Historically, throughput has been a measure of the comparative effectiveness of large commercial computers that run many programs concurrently. An early throughput measure was the number of batch jobs completed in a day. More recent measures assume either a more complicated mixture of work or focus on some particular aspect of computer operation. Units like “trillion floating-point operations per second (TeraFLOPs or TFLOPS)” provide a metric for comparing the cost of raw computing over time or by manufacturer. A benchmark can be used to measure throughput. In data transmission, network throughput is the amount of data moved successfully from one place to another in a given time period, and typically measured in bits per second (bps), as in megabits per second (Mbps) or gigabits per second (Gbps).
Likewise, in storage systems, throughput refers to either the amount of data that can be received and written to the storage medium or read from media and returned to the requesting system, typically measured in bytes per second (Bps).

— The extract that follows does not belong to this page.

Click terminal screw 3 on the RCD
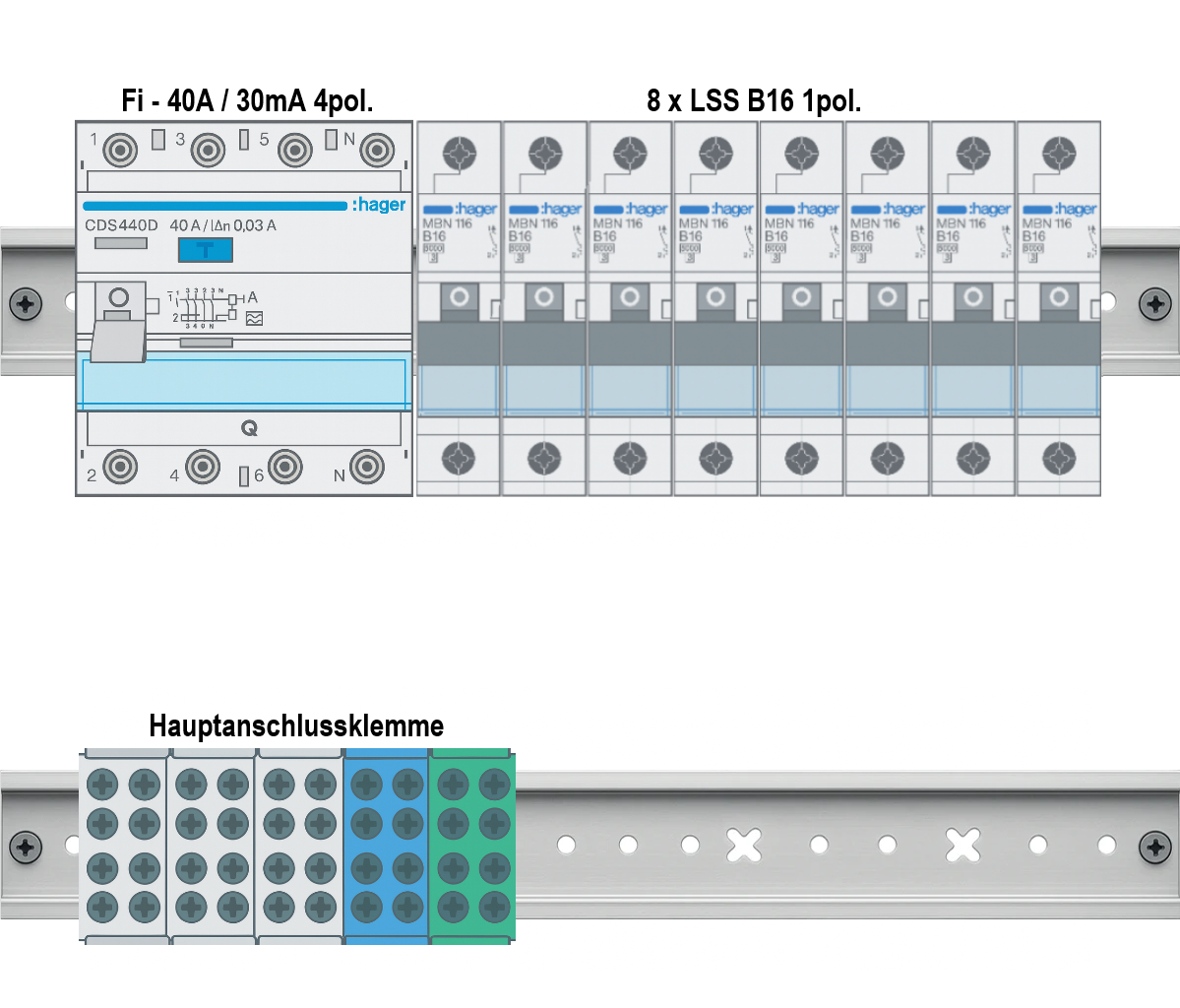 click(208, 151)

It can also refer to the number of discrete input or output (I/O) operations responded to in a second (IOPS).
Throughput applies at higher levels of the IT infrastructure as well. Databases or other middleware can be discussed in terms of “transactions per second” (TPS); Web servers can be discussed in terms of page-views per minute.
Throughput also applies to the people and organizations using these systems: Independent of the TPS rating of its help desk software, for example, a help desk has its own throughput rate that includes the time staff spend on developing responses to requests.